Alone: A Love Story

Chapter 3: The feelings I don't feel

Marriage is awesome, an ultimatum and the happiest look on his face.
I'm not ready yet. I'm not sure I will ever be ready. (Alone/CBC)

Married life

This episode takes place between 2002-2007, basically from the time we get married right up until I'm just about to have a baby. Which accounts for the episode title. All the feelings I didn't feel, but took a chance on any way! Marriage, baby, big ole house, the works.

In this vignette I say "Being married is awesome!" and you know, it really was for most of it. It really, actually was. There isn't all that much I can say more than I say in the podcast. Listen to it! Haha.

I scribbled out the first draft of this vignette in the back of an old notebook.

Fun Toronto fact: The bar where we'd watch hockey games and eat macaroni and cheese and they knew our drinks, was called The Victory Cafe, a great old bar in Mirvish Village, that sadly was torn down in the great tear down of everything in the Honest Ed's block. So sad. I have so many memories in that place!

Waiting

This first half of this vignette is hard to listen to. But life is hard sometimes, people are hard sometimes, things are hard.

That's the whole point of me telling this story! The hard parts, like ultimatums and arguments, are as much a part of all our love stories as the sunshine and roses parts.

The second half of this vignette is fun! The way I approach getting pregnant like a producer, see? Fun! I mean, it's how I approach everything in life — get it organized and get 'er done.

The Husband was like this too. We were a good team in that way, and still are today as co-parents. We really know how to take care of business. Even the business of baby making. And later, the business of surprise marriage dissolution. Goooo team!

I don't like being pregnant

I didn't.

I really, really didn't like it. I'm not ashamed of that. I know women always talk about how much they loved being pregnant, but I was not into it. I suspect it's not all that for other women too.
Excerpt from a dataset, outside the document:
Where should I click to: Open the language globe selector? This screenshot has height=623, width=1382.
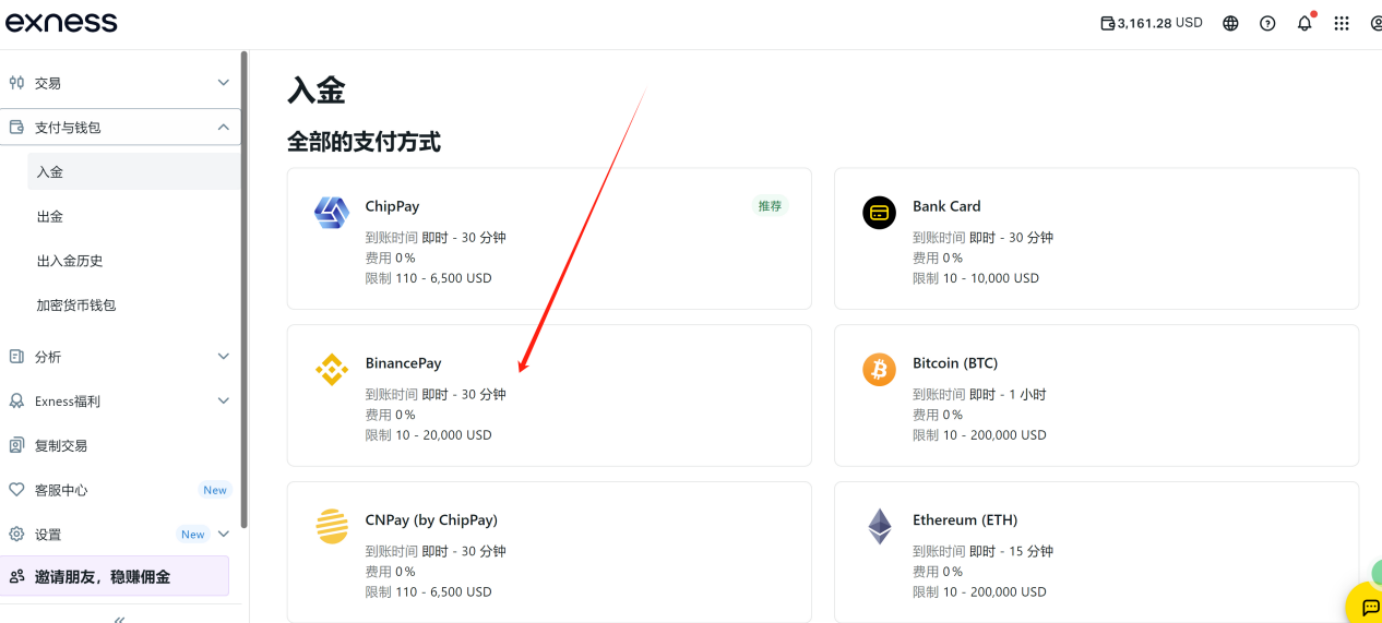1230,23
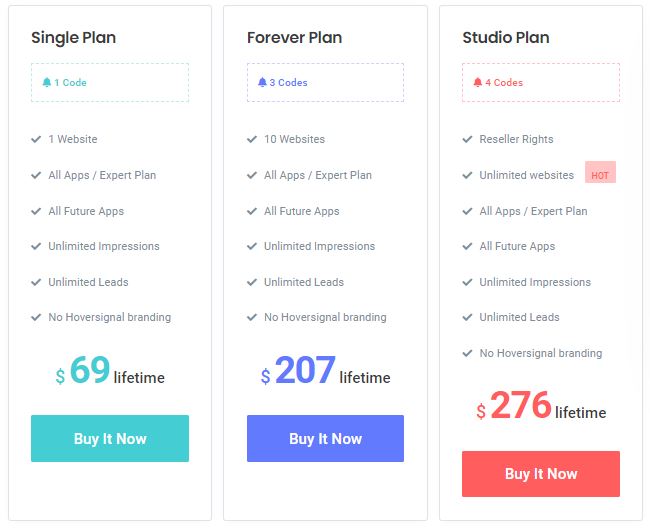
Task: Buy the Studio Plan with red button
Action: coord(541,473)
So I wanted to talk about it.

I chose to say it all in this podcast, even if people roll their eyes at me. Go ahead. Because motherhood isn't always this blissed-out Earth Goddess Instagramable wonder-show that it's often presented as.

And then I know. I'm pregnant. Just like that.- Michelle Parise

You know what? For some of us, it hurts and it sucks. Why can't we say that and still be good mothers? We can. I just did.

It hurts and it sucks to be pregnant — your body is stretched and pulled and your pelvis is actually tilting and your hormones are all wacky and you can't sleep. People give you all kinds of unsolicited nutritional advice about nitrates and soft cheese.

And strangers touch you, because as a pregnant woman out in the world you are now somehow public property, like a park bench or a new city-approved sculpture. Everyone can just put their hands on your belly and congratulate you or comment on how HUGE you are. Thanks, well-meaning old European ladies of Toronto, but I have enough Italian aunts of my own to talk about my body like I'm not even there!

Here I am in 2006 pretending, for the sake of Christmas, that pregnancy is bliss.

Look, being pregnant is a beautiful thing too. You're making a life! There's a body inside of your body! How crazy is that? It's like you're a human matryoshka doll! I mean, that's pretty amazing, even if it's uncomfortable.

Also, for the record, I really enjoyed painting the baby's room. I did that while pregnant! I read in some magazine that you should paint your baby's room YOUR favourite colour, since you're going to spend so much of your life in there. So I painted it orange, and my sister and I painted those giant circles on the wall.

The Husband bought the mobile for above the crib, a solar system that actually orbits the sun. He's a scientist, what do you expect?

Music nerd alert!

Did you catch the Tom Waits reference in this vignette? Here's the excerpt:

'What's she building in there?' I always say 
I just can't believe how much activity there is in my own body!

Tom Waits released an album in 1999 called Mule Variations and What's He Building? is just about the most bonkers song ever. I don't know why, but The Husband and I thought it was hilarious. It brought us much joy to ascribe it to the baby in my belly.

I'm not kidding, it really felt like she was building something in there.